What is sleep-disordered breathing (SDB)?

What is sleep-disordered breathing (SDB)?

Sleep-disordered breathing (SDB) is an upper-airway obstruction that occurs during sleep. SDB represents a group of sleep disorders characterized by an abnormal respiratory pattern during sleep that can be isolated or coexist with other respiratory, nervous, cardiovascular, or endocrine diseases. 

Sleep-disordered breathing and obstructive sleep apnea syndrome are increasingly recognized as a cause of substantial morbidity and mortality and its prevalence continues to increase.

Sleep-disordered breathing describes a group of disorders characterized by:

  • abnormalities in respiratory patterns
  • insufficient airflow during sleep

People with sleep-disordered breathing experience disrupted sleep patterns, such as loud snoring (often reported by their bed partner), mental and physical stress, and impaired nervous and cardiovascular systems. 

SDB is widely common in the general population, and it is responsible for or contributes to numerous problems, ranging from interrupted sleep cycles, pulmonary disease, poor quality of life, to hypertension to increased risk of car accidents.

Sleep disorders that involve difficulty breathing during sleep are classified as sleep-related breathing disorders.
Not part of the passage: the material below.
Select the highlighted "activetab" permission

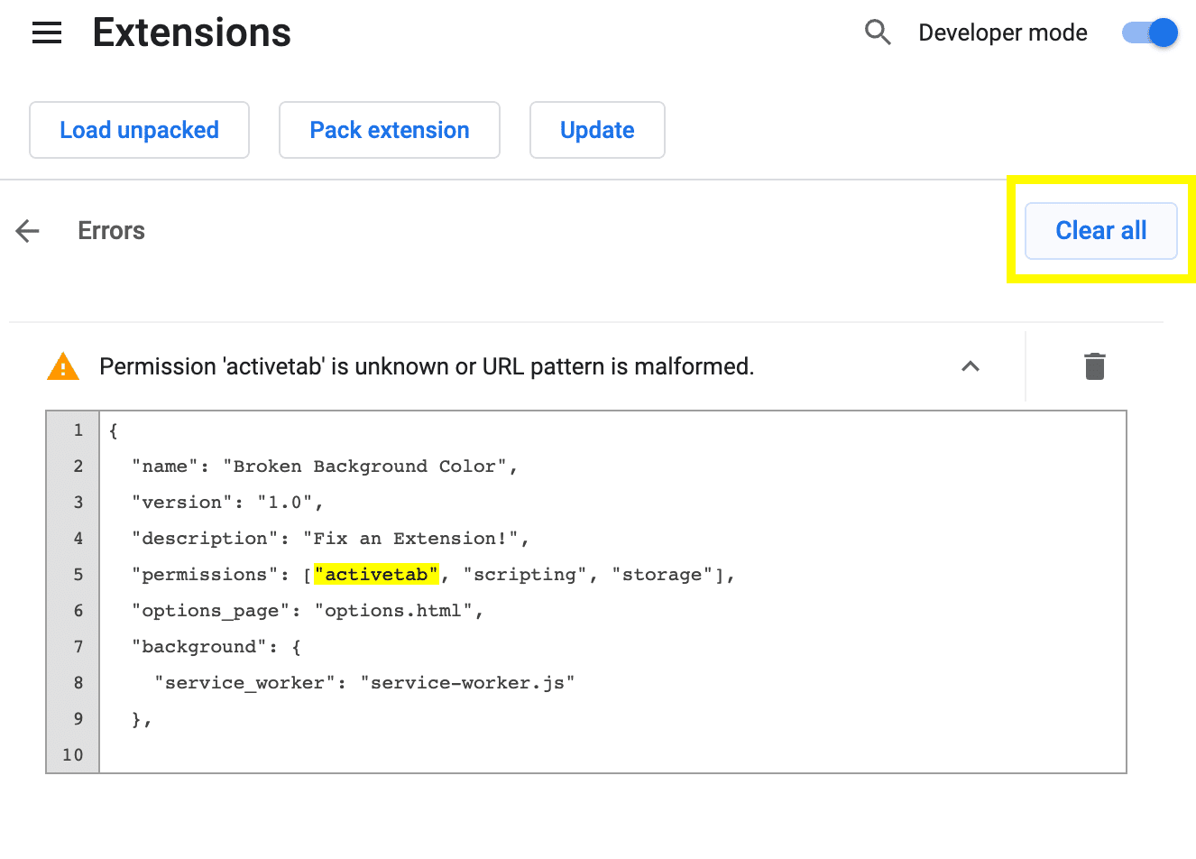tap(375, 574)
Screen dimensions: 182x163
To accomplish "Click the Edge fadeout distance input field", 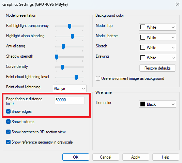I will click(x=70, y=100).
Obstructive sleep apnea is the most common disorder of this type, however, there are a number of variations of sleep apnea.

The most common are:

1. Obstructive sleep apnea (OSA)

2. Central sleep apnea (CSA)

3. Complex sleep apnea

Obstructive sleep apnea (OSA) consists of breathing cessations of at least 10 seconds during sleep, causing excessive daytime sleepiness, loud snore, repeated episodes of upper airway obstruction during sleep, and nocturnal hypoxemia.

Central sleep apnea (CSA) consists of similar apneas, but these instead occur in the absence of inspiratory efforts and interrupt sleep quality.
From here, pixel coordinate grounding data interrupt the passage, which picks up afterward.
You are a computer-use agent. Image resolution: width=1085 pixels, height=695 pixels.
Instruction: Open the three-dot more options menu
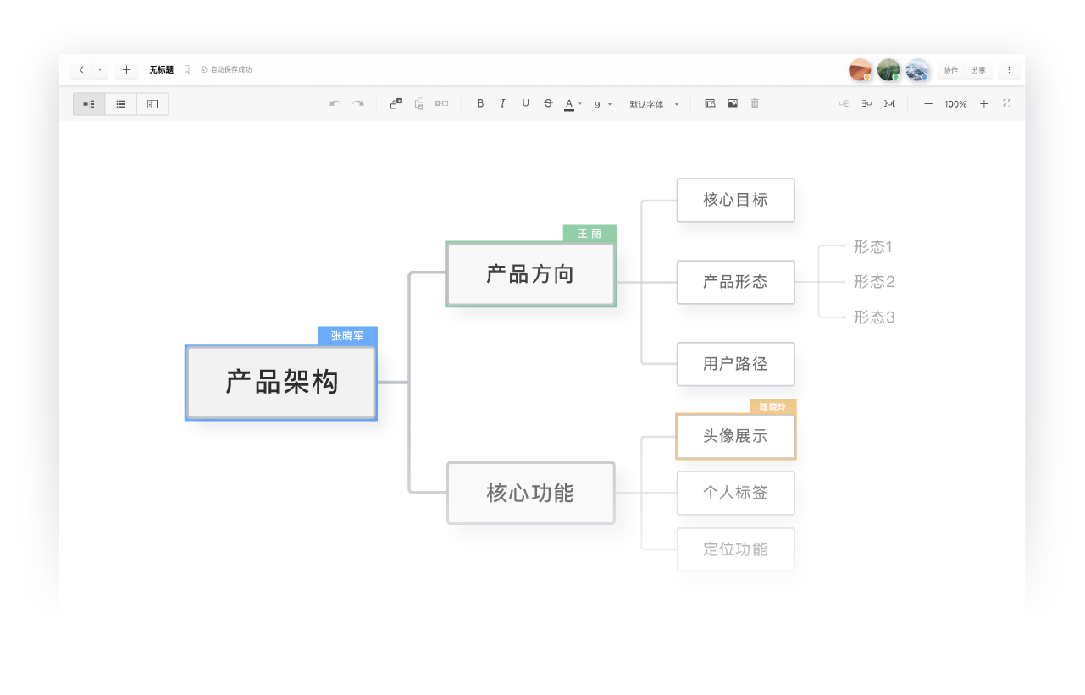tap(1009, 69)
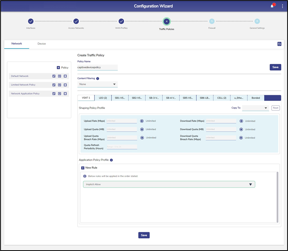Click the bottom Save button
This screenshot has width=288, height=251.
click(x=144, y=235)
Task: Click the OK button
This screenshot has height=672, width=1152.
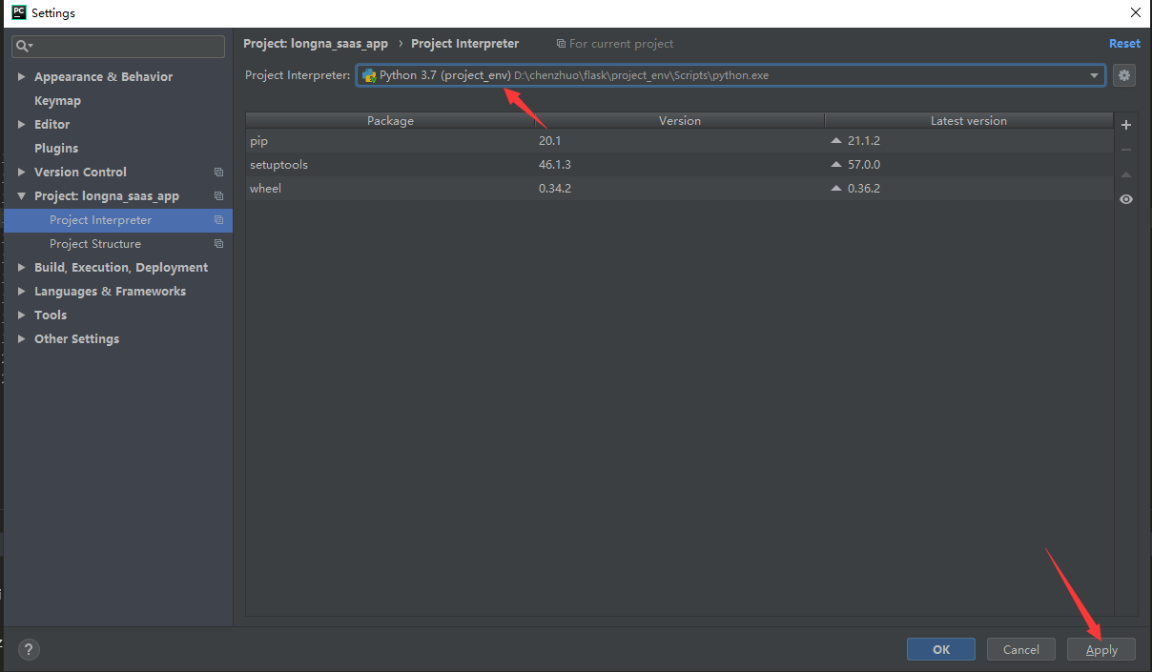Action: click(940, 649)
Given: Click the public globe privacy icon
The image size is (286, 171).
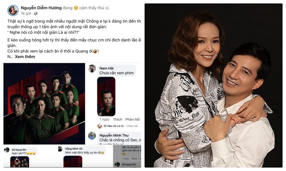Looking at the screenshot, I should point(35,13).
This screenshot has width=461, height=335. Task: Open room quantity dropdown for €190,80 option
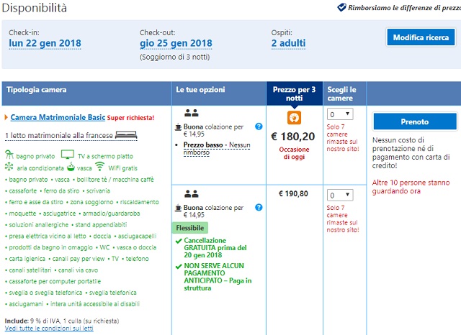340,195
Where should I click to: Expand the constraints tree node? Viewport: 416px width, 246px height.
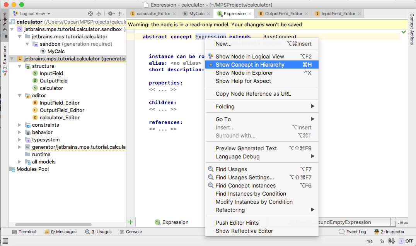20,125
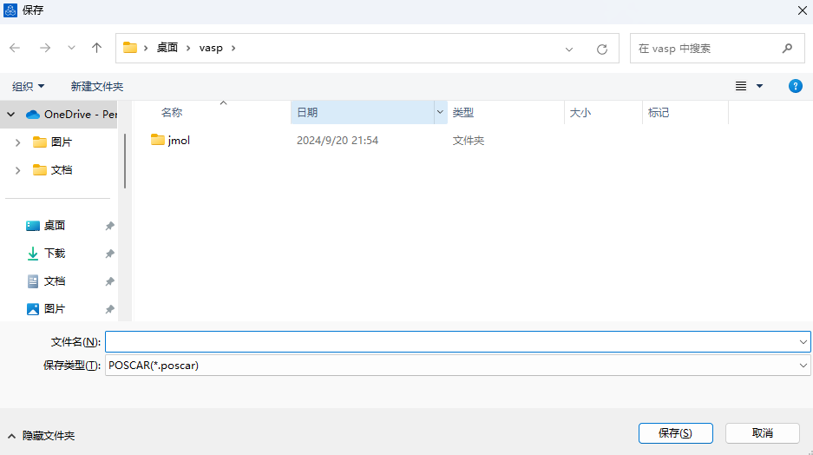Image resolution: width=813 pixels, height=455 pixels.
Task: Open the 组织 menu
Action: point(28,86)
Complex sleep apnea is a form of sleep-disordered breathing in which repeated central apneas (>5/hour) persist or emerge when obstructive events are extinguished with continuous positive airway pressure (CPAP) and for which there is not a clear cause for the central apneas such as narcotics or systolic heart failure.
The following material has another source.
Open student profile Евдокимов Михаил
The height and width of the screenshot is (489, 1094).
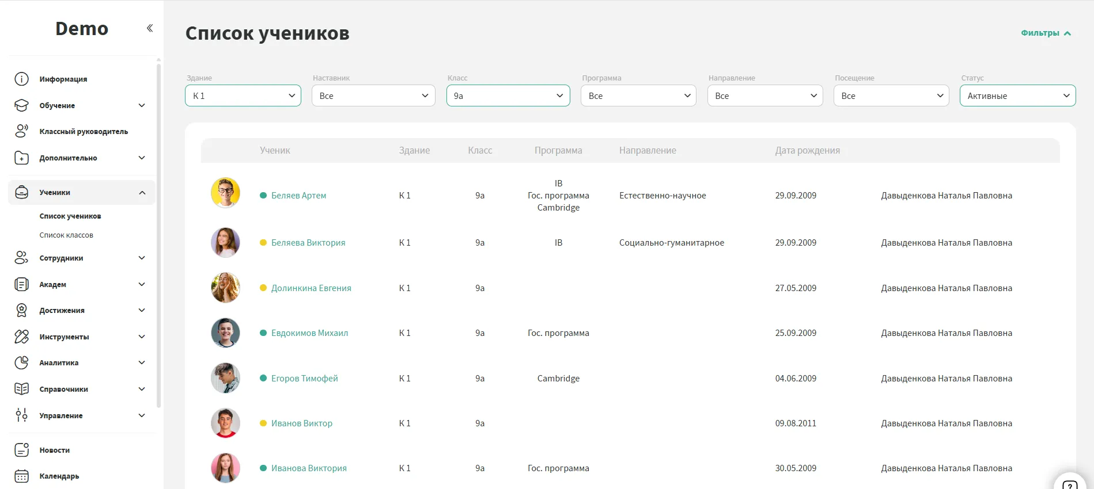pos(309,333)
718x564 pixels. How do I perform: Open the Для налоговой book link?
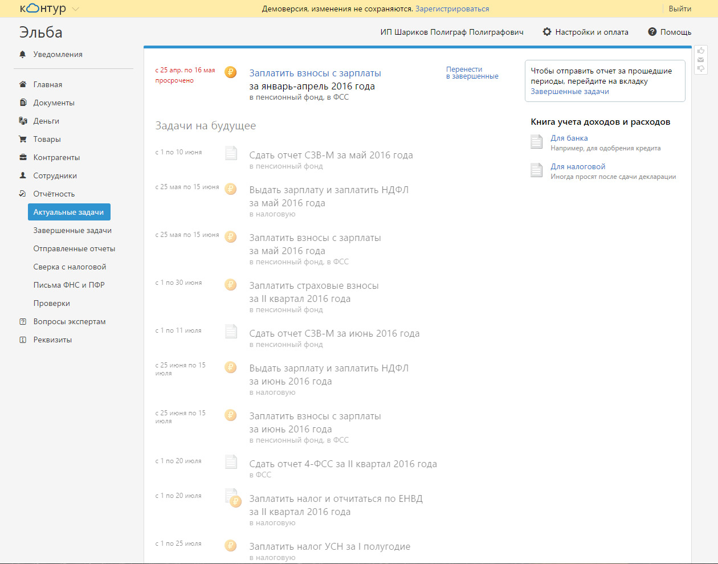578,166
Snoring, infant and child sleep apnea, and sleep-related groaning are also considered sleep-disordered breathing (SBD).

It is defined by an apnea-hypopnea index (AHI)(the total number of episodes of apnea and hypopnea per hour of sleep), or respiratory disturbance index (RDI), of 5 or higher in association with excessive daytime somnolence. Severe OSA means that your AHI is greater than 30 (more than 30 episodes per hour).

Sleep-disordered diagnosis

woman receiving a diagnosis of sleep-disordered breathing

The diagnosis of sleep-disordered breathing can be made by comprehensive sleep studies in a sleep laboratory but also using portable equipment for cardiorespiratory monitoring and measurement of oxygen desaturation at home.

There are several diagnostic questionnaires that ask about fatigue, napping, snoring, and apneas. These can be used to decide which patients should be referred for home or in-laboratory sleep testing. It is important to note that patients with heart failure often do not score highly on questionnaires evaluating daytime somnolence or fatigue.

The definitive diagnostic test for sleep apnea involves overnight polysomnography (PSG) which includes electroencephalogram, electromyogram, respiration, continuous ECG monitoring, and electrooculogram.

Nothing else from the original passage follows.